Lennon’s opening trilogy sets the tone: “No Reply,” “I’m a Loser,” and the ultimate picking-up-chicks-at-a-funeral song “Baby’s in Black.” The great “Eight Days a Week” and “What You’re Doing” are pretty much the only shafts of light here. Now, it’s not Smiths dark or anything – these are still fizzy love ditties, after all – but the specter of Bob Dylan is certainly present. I found myself liking Beatles for Sale this time a lot more than I remembered, and the quieter ones, like McCartney’s “I’ll Follow the Sun,” sound incredible now.
Help!
The soundtrack to the Beatles’ second movie, Help! is the last of their “cute” period, and it adds another 12 glittering little pop gems to their vast catalog of love songs. They don’t sound out of ideas, though – rather, this is one of the best of the early records, thanks to wonders like Lennon’s “You’ve Got to Hide Your Love Away” and McCartney’s “I’ve Just Seen a Face.” If not for the two covers, this might have been a contender for A Hard Day’s Night’s crown.
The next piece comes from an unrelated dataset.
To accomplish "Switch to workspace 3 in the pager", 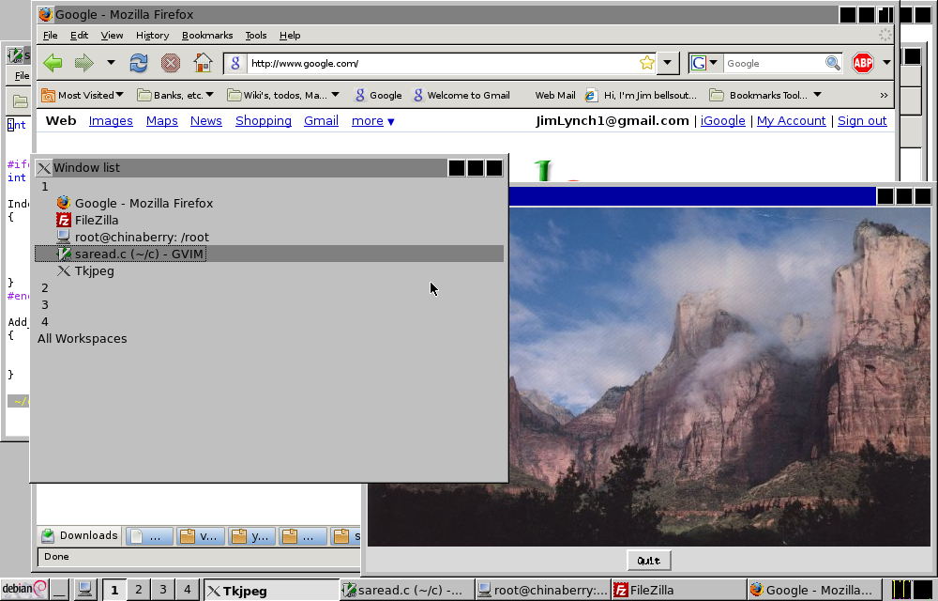I will tap(163, 590).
As it is, it’s merely awesome, not perfect. And it contains one of the most beloved songs in pop history, “Yesterday.” You’ve never heard it like this – the clarity will blow your mind. The acoustic guitar sounds right there, Paul’s voice is remarkably close and clear, and Martin’s string arrangement – the first on a Beatles album – will take your breath away. Seriously, it’s like McCartney and a string quartet set up shop in your house and played the song just for you.
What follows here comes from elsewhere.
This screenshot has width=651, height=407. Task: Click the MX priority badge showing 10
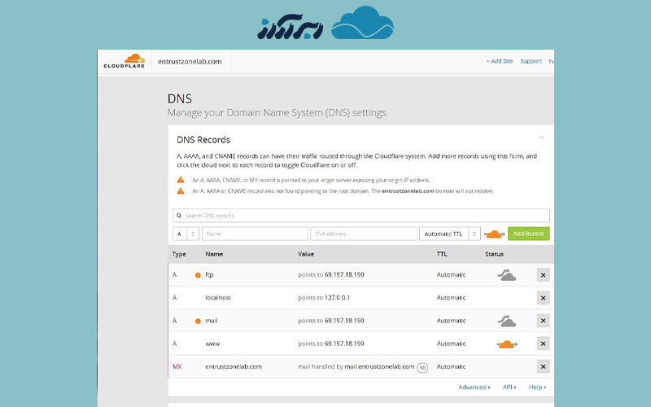coord(422,367)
Help! is one “Act Naturally” and one “Dizzy Miss Lizzy” away from pop perfection. I think the early Beatles records get a bad rap, simply because they’re compared with what came after. But I dare you to find better pure pop songs than the ones on these first five albums. The Beatles went more interesting places, but they were never this much fun again.
Rubber Soul
The very template of the transitional album, Rubber Soul found the Beatles shifting from their mop-top pop days into something more sophisticated and original. At the time, I’m sure, fans and critics expected the Beatles could never get better than this, but this was merely the first step on a much more interesting path. Still, it’s an amazing record, and it’s here that the Fab Four’s collaboration with George Martin really gains steam. And in these new versions, you can really hear how detailed and intricate the production is.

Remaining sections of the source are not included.